Question écrite ✓ Répondue le 02/07/2026 #12#31#10#

Transposition en France du mécanisme de compensation des coûts carbone indirects pour le secteur verrier

Posée le 16/04/2026 • Ministère interrogé : Économie, finances, souveraineté industrielle, énergétique et numérique

Amel Gacquerre

Amel Gacquerre UC

Sénatrice — Pas-de-Calais

La question

Mme Amel Gacquerre attire l'attention de M. le ministre de l'économie, des finances et de la souveraineté industrielle, énergétique et numérique sur la transposition en droit français de l'extension du mécanisme européen de compensation des coûts carbone indirects pour certains secteurs industriels, notamment le secteur verrier. Dans le cadre du système d'échange de quotas d'émission de l'Union européenne (EU ETS), les producteurs d'électricité répercutent dans leurs prix le coût des quotas carbone. Les industriels européens supportent ainsi un coût indirect du carbone via leurs consommations d'électricité, contrairement à de nombreux concurrents extra-européens. Afin de limiter ces distorsions de concurrence, la Commission européenne autorise, depuis 2013, les États membres à compenser partiellement ces surcoûts pour les secteurs les plus exposés, sous réserve d'engagements en matière d'efficacité énergétique et de décarbonation.
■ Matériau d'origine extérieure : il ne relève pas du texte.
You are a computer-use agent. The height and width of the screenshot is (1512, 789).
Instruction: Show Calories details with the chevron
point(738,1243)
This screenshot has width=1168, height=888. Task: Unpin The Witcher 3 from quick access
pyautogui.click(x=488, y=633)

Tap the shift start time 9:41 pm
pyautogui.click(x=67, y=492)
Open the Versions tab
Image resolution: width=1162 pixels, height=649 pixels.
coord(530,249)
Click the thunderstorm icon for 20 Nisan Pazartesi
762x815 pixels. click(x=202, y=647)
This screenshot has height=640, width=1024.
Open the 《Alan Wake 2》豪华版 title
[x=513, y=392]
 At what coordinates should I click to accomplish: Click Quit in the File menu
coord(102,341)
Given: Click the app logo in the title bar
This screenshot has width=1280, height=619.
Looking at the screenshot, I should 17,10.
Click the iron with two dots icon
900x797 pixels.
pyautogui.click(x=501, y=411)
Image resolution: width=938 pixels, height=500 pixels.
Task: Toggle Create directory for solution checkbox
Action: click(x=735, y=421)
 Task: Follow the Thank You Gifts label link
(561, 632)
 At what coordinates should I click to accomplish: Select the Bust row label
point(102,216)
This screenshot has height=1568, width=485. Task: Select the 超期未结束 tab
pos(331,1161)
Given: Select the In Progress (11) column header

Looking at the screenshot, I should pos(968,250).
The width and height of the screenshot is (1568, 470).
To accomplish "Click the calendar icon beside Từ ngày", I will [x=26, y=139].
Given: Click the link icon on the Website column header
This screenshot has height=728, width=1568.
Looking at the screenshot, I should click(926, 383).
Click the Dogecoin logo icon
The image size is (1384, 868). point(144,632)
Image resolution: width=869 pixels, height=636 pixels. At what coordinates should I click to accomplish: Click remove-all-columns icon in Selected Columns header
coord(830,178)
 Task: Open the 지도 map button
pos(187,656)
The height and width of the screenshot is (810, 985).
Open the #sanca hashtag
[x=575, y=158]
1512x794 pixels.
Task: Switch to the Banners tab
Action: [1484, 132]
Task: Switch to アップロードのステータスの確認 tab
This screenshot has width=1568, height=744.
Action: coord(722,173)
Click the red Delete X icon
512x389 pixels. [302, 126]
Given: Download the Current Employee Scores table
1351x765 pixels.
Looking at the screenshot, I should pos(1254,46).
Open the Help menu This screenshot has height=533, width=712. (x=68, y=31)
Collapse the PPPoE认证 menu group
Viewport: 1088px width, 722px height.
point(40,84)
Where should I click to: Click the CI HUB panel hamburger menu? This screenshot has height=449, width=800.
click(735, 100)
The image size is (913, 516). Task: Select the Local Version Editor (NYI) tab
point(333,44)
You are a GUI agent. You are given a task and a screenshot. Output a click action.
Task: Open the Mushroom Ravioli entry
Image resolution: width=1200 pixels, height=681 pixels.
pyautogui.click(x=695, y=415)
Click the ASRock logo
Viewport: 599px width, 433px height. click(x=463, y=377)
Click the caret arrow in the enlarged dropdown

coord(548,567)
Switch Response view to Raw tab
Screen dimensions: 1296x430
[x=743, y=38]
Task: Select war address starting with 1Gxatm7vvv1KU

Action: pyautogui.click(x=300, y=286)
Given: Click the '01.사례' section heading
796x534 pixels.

Par une décision du 23 décembre 2025, la Commission européenne a élargi la liste des secteurs éligibles à ce dispositif, incluant désormais le secteur verrier ; un secteur particulièrement électro-intensif. Toutefois, à ce jour, la France n'a pas encore procédé à la transposition effective de cette extension ni à l'ouverture de la ligne budgétaire correspondante. Dans le même temps, plusieurs États membres ont déjà engagé cette transposition, permettant à leurs entreprises de bénéficier du dispositif dès les consommations d'électricité de l'année 2025. Ce décalage place les industriels français dans une situation de désavantage concurrentiel. Cette situation est particulièrement préoccupante pour la filière verrière, déjà fragilisée par la hausse des coûts de production et la concurrence internationale accrue. Elle fait peser des risques concrets sur l'activité industrielle, l'emploi et les capacités d'investissement dans la décarbonation. Aussi, elle lui demande dans quel calendrier le Gouvernement prévoit de transposer en droit français ce mécanisme de compensation des coûts carbone indirects pour le secteur verrier et quelles garanties budgétaires seront apportées afin d'assurer la mise en oeuvre effective de ce mécanisme dans des conditions comparables à celles de nos partenaires européens.

✓ Réponse du gouvernement

Publiée le 02/07/2026

Le Gouvernement est conscient des enjeux de compétitivité auxquels est confrontée la filière verrière, exposée aux coûts de l'énergie et au risque de fuite de carbone. La communication de la Commission européenne du 23 décembre 2025 autorise l'élargissement du dispositif de compensation des coûts indirects du carbone à de nouveaux secteurs, notamment la fabrication de verre plat (code NACE 23.11), de verre creux (code NACE 23.13) et de fibres de verre (code NACE 23.14). Cette extension n'a pas été traduite à ce jour dans le droit national et la loi de finances pour 2026 ne comporte pas de crédits dédiés au financement des coûts supportés en 2025 pour des raisons d'arbitrages budgétaires contraints.Le gouvernement est toutefois bien conscient de la priorité que constitue cette élargissement du dispositif aux secteurs désormais éligibles. c'est pourquoi, le 8 avril, devant le Sénat, le ministre de l'industrie a indiqué que cette compensation carbone constituait la principale priorité parmi les défis et enjeux budgétaires.